• WHAT YOU NEED TO DO: With the first line below as the start and the line containing "Image resolution: width=271" as the end, copy every line between them exactly, ends included.

• Stored entries:
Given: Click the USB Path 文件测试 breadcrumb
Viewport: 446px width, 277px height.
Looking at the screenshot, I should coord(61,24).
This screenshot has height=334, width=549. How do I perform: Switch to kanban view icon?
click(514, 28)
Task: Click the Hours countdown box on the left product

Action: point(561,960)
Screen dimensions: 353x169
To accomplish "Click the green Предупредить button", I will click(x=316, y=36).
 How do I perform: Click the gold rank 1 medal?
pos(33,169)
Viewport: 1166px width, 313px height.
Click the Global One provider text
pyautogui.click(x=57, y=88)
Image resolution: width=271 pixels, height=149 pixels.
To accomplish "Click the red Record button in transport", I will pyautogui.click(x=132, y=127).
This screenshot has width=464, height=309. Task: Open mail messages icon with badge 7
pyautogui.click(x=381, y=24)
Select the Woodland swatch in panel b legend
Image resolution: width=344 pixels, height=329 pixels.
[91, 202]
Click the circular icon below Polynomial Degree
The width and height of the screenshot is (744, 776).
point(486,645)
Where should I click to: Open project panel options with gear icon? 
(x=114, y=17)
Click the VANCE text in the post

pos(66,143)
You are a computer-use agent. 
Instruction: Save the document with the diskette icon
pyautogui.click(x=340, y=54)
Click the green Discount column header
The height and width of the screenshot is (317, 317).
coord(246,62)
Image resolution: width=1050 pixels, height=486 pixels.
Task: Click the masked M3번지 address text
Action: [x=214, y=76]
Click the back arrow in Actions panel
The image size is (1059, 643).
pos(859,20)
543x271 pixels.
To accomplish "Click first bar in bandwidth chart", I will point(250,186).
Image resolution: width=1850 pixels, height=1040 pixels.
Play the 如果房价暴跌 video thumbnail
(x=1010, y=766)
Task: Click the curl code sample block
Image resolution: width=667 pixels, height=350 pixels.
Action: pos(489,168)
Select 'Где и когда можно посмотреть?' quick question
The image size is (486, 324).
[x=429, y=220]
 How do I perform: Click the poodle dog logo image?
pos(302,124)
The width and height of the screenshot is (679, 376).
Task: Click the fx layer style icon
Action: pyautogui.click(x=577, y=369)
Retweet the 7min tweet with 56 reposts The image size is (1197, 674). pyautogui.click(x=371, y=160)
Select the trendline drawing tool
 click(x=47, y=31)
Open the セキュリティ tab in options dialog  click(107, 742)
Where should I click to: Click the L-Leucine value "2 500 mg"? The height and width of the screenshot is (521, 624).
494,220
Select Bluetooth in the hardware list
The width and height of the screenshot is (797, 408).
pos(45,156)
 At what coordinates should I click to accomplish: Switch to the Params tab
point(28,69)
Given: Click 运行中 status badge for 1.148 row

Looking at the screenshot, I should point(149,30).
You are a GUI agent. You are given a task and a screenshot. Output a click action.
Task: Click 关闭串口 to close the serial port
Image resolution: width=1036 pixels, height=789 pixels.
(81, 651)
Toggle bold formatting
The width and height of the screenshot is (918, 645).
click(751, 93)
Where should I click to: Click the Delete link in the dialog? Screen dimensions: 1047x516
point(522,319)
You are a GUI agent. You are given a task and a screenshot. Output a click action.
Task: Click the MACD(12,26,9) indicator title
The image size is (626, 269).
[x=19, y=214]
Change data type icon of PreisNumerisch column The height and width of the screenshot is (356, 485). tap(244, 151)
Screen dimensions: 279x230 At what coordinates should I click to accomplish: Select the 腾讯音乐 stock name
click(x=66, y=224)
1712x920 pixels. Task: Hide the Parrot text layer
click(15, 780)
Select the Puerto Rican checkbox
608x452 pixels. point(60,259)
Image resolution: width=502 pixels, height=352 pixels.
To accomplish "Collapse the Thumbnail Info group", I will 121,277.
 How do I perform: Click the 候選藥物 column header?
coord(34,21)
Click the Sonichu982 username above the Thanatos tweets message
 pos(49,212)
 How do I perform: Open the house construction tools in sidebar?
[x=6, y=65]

• YOUR RESPONSE:
Given: Click the USB Path 文件测试 breadcrumb
Viewport: 446px width, 277px height.
Looking at the screenshot, I should coord(61,24).
This screenshot has height=334, width=549. How do I perform: Switch to kanban view icon?
click(514, 28)
Task: Click the Hours countdown box on the left product

Action: point(561,960)
Screen dimensions: 353x169
To accomplish "Click the green Предупредить button", I will click(x=316, y=36).
 How do I perform: Click the gold rank 1 medal?
pos(33,169)
Viewport: 1166px width, 313px height.
Click the Global One provider text
pyautogui.click(x=57, y=88)
Image resolution: width=271 pixels, height=149 pixels.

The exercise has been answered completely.